At the booth to my left, a gentleman and his wife demonstrated a device to help wheelchair users ascend and descend stairs. With a handsome suit and well-coiffed hair, he could have easily passed for an emcee or magician, and watching him effortlessly lift the dolly-like device he was peddling up and down the stairs, over and over again, I did begin to wonder if he was hypnotizing me.
Turning the other way, I was equally drawn in by the specter of a salesman showing off his indoor lift by raising himself up from a chair, over a few feet and down to the floor, only to then reverse the process and repeat. When a customer inquired, he’d engage, but for the majority of the three days he silently went about his business — up, over, down, repeat.

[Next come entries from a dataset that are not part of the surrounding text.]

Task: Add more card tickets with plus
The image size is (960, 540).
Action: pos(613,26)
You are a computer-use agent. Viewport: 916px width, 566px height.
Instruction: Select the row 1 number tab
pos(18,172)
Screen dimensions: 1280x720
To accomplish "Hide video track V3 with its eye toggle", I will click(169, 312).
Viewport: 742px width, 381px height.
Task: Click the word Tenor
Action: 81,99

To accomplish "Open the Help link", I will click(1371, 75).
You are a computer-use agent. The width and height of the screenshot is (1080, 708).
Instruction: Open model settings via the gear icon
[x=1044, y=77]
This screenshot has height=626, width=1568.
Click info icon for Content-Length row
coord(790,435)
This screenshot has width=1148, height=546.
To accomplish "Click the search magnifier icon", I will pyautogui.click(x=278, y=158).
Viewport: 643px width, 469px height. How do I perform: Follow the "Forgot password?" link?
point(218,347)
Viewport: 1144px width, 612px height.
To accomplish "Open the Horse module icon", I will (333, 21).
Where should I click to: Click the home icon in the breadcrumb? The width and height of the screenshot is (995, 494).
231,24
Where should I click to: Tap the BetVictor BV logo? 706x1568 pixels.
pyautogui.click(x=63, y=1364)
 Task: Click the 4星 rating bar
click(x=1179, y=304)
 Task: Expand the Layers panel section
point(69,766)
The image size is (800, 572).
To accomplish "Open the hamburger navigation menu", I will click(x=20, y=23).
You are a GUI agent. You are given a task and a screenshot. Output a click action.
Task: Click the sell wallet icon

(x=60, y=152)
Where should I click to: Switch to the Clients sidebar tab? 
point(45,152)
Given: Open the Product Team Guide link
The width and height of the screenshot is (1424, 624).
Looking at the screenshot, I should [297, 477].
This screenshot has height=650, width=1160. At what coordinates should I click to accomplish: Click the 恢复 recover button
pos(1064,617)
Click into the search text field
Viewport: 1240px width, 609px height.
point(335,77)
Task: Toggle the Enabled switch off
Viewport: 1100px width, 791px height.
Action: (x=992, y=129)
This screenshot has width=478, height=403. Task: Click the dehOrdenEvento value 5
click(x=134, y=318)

These were but two of the hundreds of exhibitors, all proudly displaying their wares and trying to convince you that your life would be better with their products in it. Every sort of bed, lift, wheelchair and accessible vehicle you can imagine was somewhere on the floor, waiting for you to test it. There were even leaf-guard gutters and a futuristic vacuum-like device for washing your hair.
That’s not even getting into the regularly scheduled events: all types of adaptive sports (para badminton, anyone?), a climbing wall with every adaptive aid you could dream up, and dance and music performances highlighting an endless array of abilities. At one point, over the din of the crowd, they even announced that a support wolf was prowling the premises (take that, Mickey Mouse!).
In one quadrant, an endless line waited for free wheelchair repairs next to a queue giddily anticipating the arrival of TV and internet star Zach Anner. Circles of friends commandeered some of the few open spaces to catch up, while newbies looked to the banners for guidance. Smiles and engaged faces abounded.
Other than one overtaxed elevator with a perpetual line, everything was incredibly accessible, and we were surrounded by people who just get it. Even if we weren’t officially at Disneyland, together we provided a pretty good template, should the park planners want to replace its Small World with something a little more accessible and, shall we say, less annoying? How about, Ability Land?